There is a catch, however: The cost of mining gold has followed the price of gold higher, as mining firms have bid up machine prices and countries with plenty of gold underground have raised the royalties they charge to miners, Mr. Dudas says. If production costs are a floor for gold's price, the floor is made of straw, not concrete. (um your are sure that the Oil price has had nothing to do with it? A typical Gold mine burns 100 litres of diesel per ounce of Gold mined).

Of course, gold's price is ultimately based on supply and demand, and demand has surely soared over the past decade. Exchange-traded funds such as SPDR Gold Shares and iShares Gold Trust have made gold investing easier than ever. Gold-coin pitchmen have played off the angst and distrust left by a global financial crisis. (yes, demand has soured over the past decade, and is set to continue).

But ultimately, as Mr. Swanson puts it, you need a psychology book rather than a calculator to decide how to trade gold, and that means you shouldn't rely on it to do anything specific. (sure just like investing in shares, bonds and Real Estate).

Investors who are determined to stock up on gold following May's dip might wish to give gold stocks a look instead. Year to date, gold's price is up 3.5%, but the Market Vectors Gold Miners ETF has fallen 9.4%. (cause they are shares, not Gold - shares like fiat currency can be created by man and fall to zero).

Adrian Day, an Annapolis, Md., money manager overseeing $170 million, says gold miners look unusually cheap relative to the size of their gold reserves. Joseph Foster, manager of the Van Eck International Investors Gold fund, can place fund assets in either gold or mining shares. He says he heavily favors the latter now.

Mr.

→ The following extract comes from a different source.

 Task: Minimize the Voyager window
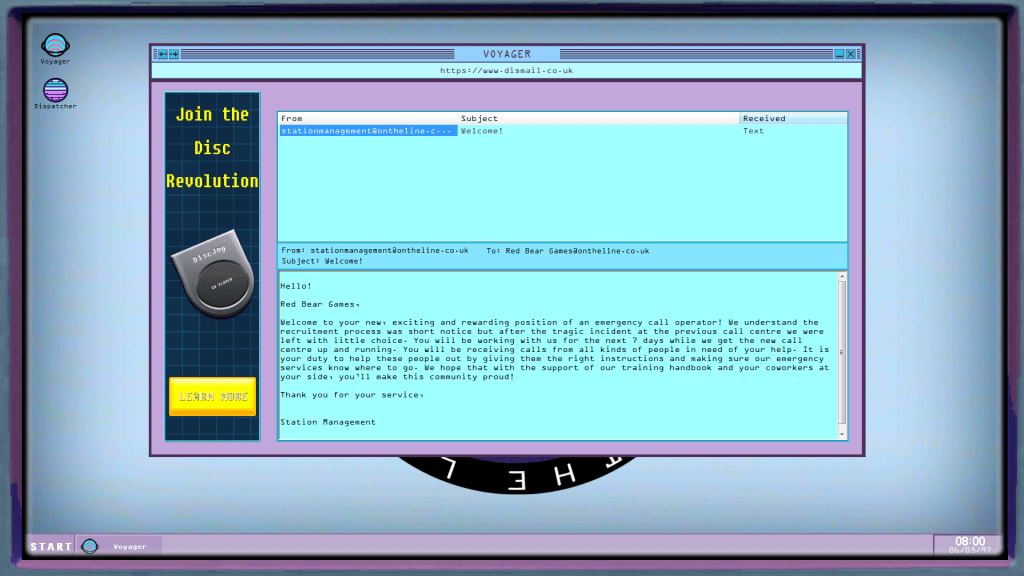[839, 54]
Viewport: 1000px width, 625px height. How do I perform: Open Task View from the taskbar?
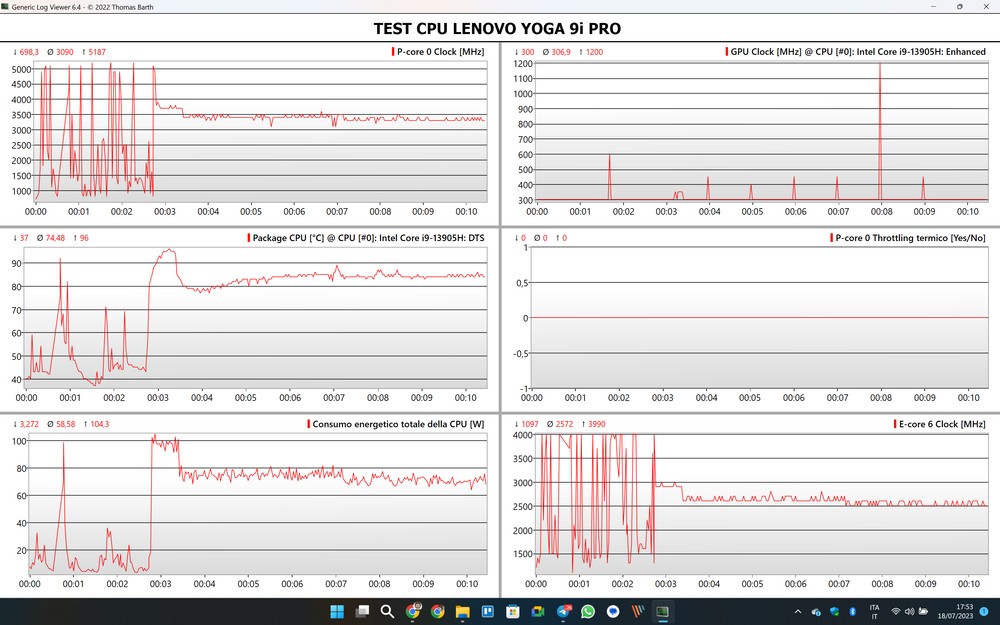point(362,611)
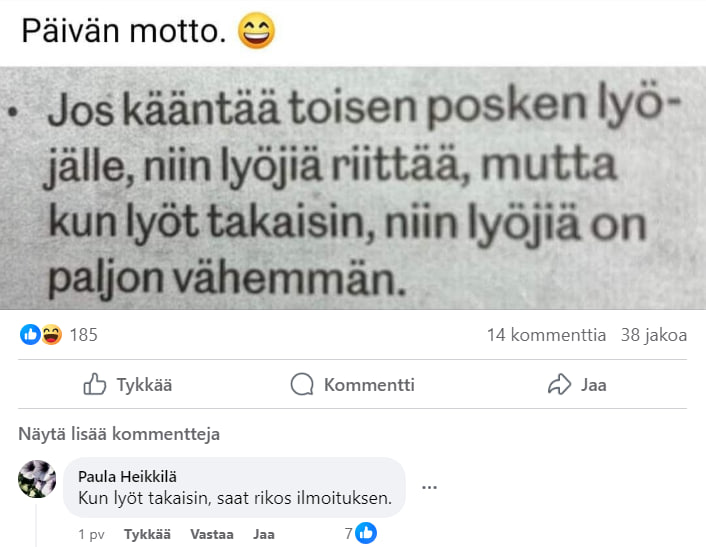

Foster's top holdings include Randgold Resources and New Gold. Sterne Agee's Mr. Dudas issued buy recommendations on Newmont Mining and Gold Resource last month.

For investors who won't feel comfortable without having some physical gold within easy reach, one last piece of advice: Forget about Krugerrands. Buy your spouse something expensive, lovely and high-carat. (yeah great move, don't buy something that has 1% premium over spot but buy a diamond ring at 100% over spot - let me know how that goes come the time you want to sell your "investment" ring).